In the face of a Blaine Amendment challenge, the Court of Appeals—New York’s highest court— found that the book loan program had “no intention to assist parochial schools as such,” but was rather “meant to bestow a public benefit upon all school children, regardless of their school affiliations.” Holding that “not every State action which might entail some ultimate benefit to parochial schools is proscribed,” it found the program constitutional. In contrast, a 1970 trial court case, Iona College v. Nyquist, found that a direct financial grant to Iona College, a Catholic institution, did violate the Blaine Amendment.
Decades later, a 2002 report by then-New York Attorney General Eliot Spitzer analyzed various proposed aid programs to non-public schools. The report argued that programs in which the “primary beneficiaries… are the students in both public and non-public schools, not the schools those students attend,” do not violate the Blaine Amendment. It stressed that it was “constitutionally significant for purposes of the Blaine Amendment that the textbook statute upheld in Board of Educ. V. Allen…provided that secular textbooks be loaned to the children enrolled in schools, not to the schools themselves.”

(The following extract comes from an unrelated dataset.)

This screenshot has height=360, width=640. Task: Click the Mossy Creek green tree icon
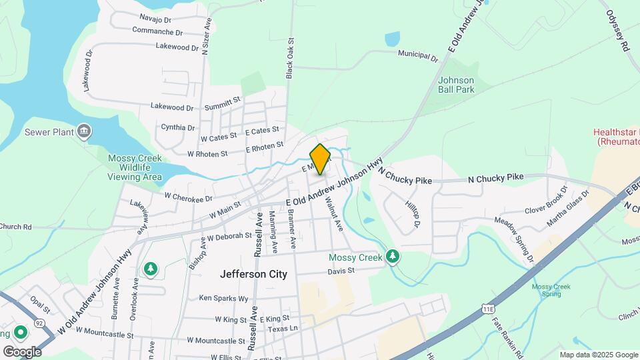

The bill recently passed by the City Council seems to provide a substantial financial benefit directly to parochial schools rather than to students, and may thereby violate the Blaine Amendment. On the other hand, the hiring of security guards is intended to benefit students in all schools, rather than being simply a direct financial grant to a parochial school. If a court were to find no Blaine Amendment violation on that basis, then what type of grant would possibly be considered impermissible, apart from perhaps a direct unrestricted financial grant? Any grant to a not-for-profit religious school will in some way benefits its students. Should a challenge to this bill arise and reach the Court of Appeals, the Court should take the opportunity to salvage the Blaine Amendment and ensure that taxpayer funds are not used to subsidize religious education.